→ Written task: Please recast the material between the lines holding "Where should I" and "pyautogui.click(x=77, y=60)", inclusive, as a two-column CSV headed instruction and action, with one row per item giving its text under instruction and its answer under action. Put each field in quotation marks, turn any line breaks into spaces, and leave the pictures out.

→ Available data:
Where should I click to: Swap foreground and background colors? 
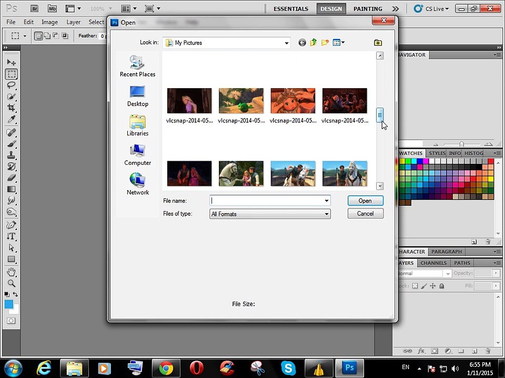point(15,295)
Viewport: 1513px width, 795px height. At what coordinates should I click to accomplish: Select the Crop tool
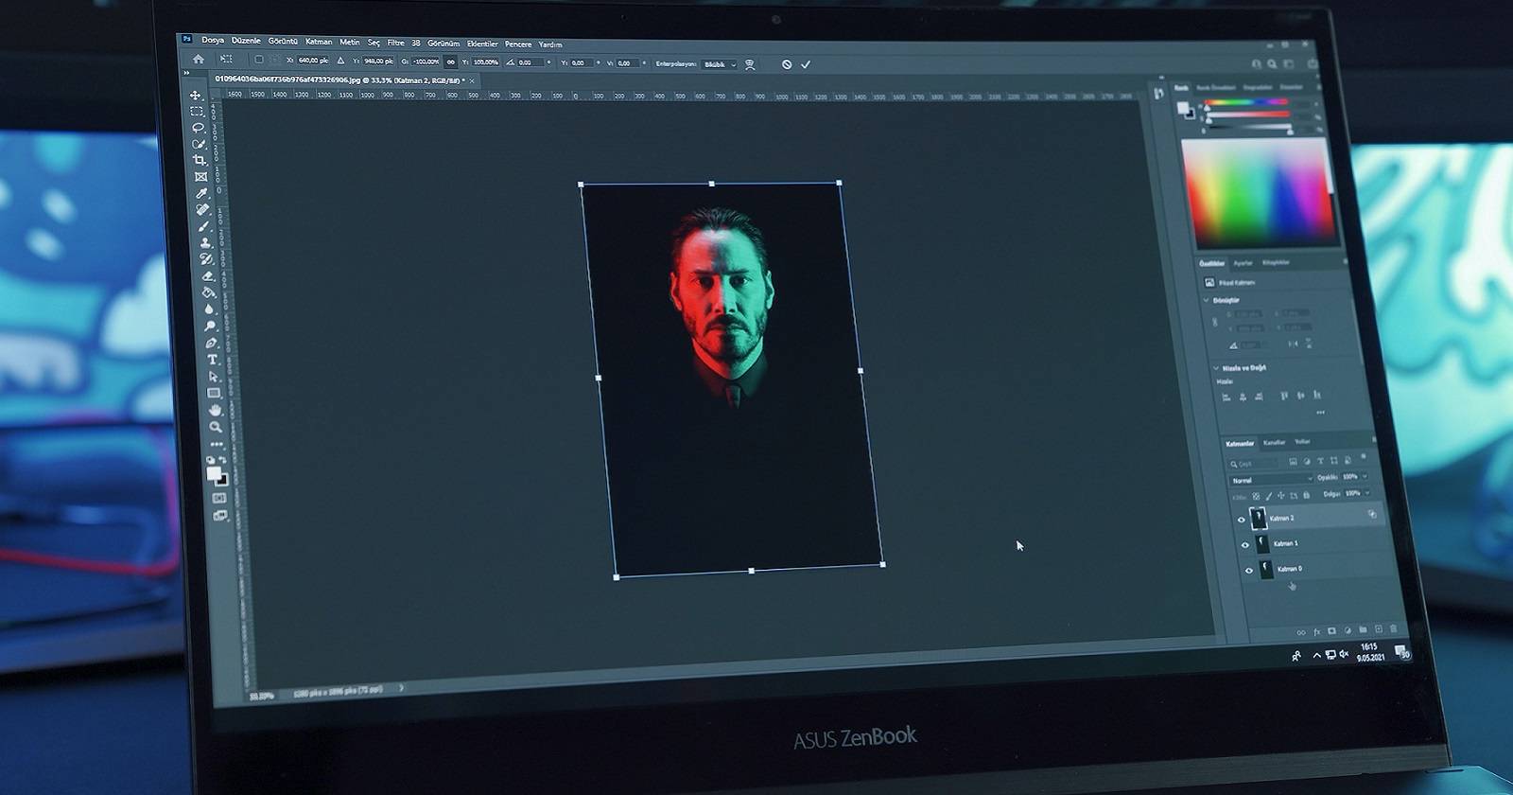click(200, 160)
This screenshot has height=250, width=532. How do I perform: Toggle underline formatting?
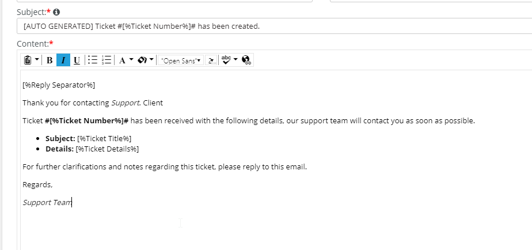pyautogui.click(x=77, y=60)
---
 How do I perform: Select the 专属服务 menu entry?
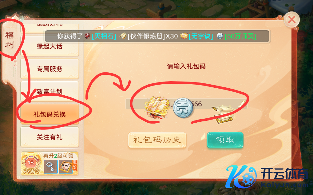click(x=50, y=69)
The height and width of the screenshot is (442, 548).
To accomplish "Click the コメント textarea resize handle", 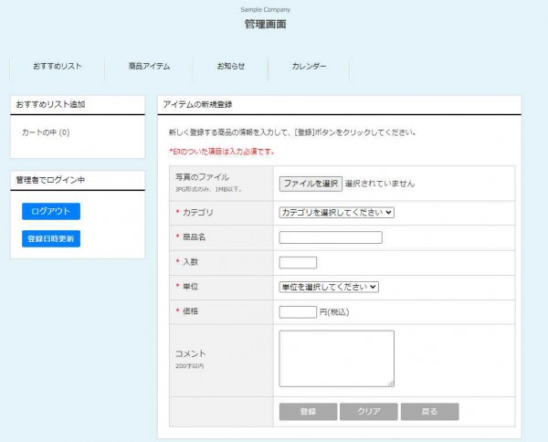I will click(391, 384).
* * *
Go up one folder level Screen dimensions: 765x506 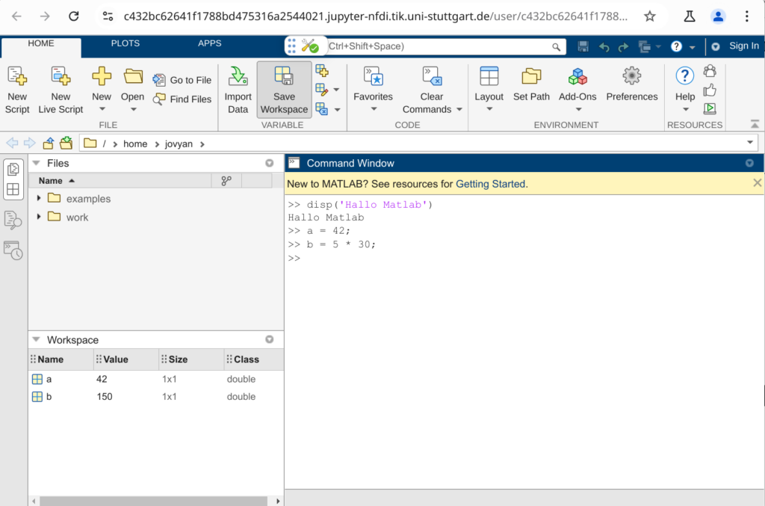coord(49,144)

→ Worked answer:
instruction,action
"Where should I click to: Swap foreground and background colors?","point(15,295)"
"Viewport: 1513px width, 795px height. At what coordinates should I click to accomplish: Select the Crop tool","click(200, 160)"
"This screenshot has height=250, width=532. How do I perform: Toggle underline formatting?","pyautogui.click(x=77, y=60)"